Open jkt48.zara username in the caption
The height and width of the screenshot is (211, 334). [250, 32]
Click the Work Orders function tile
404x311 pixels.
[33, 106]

• [Task instructions] Count the lines of the material that contain the string "username", matching case exactly. Give only the number.

• [Written response] 1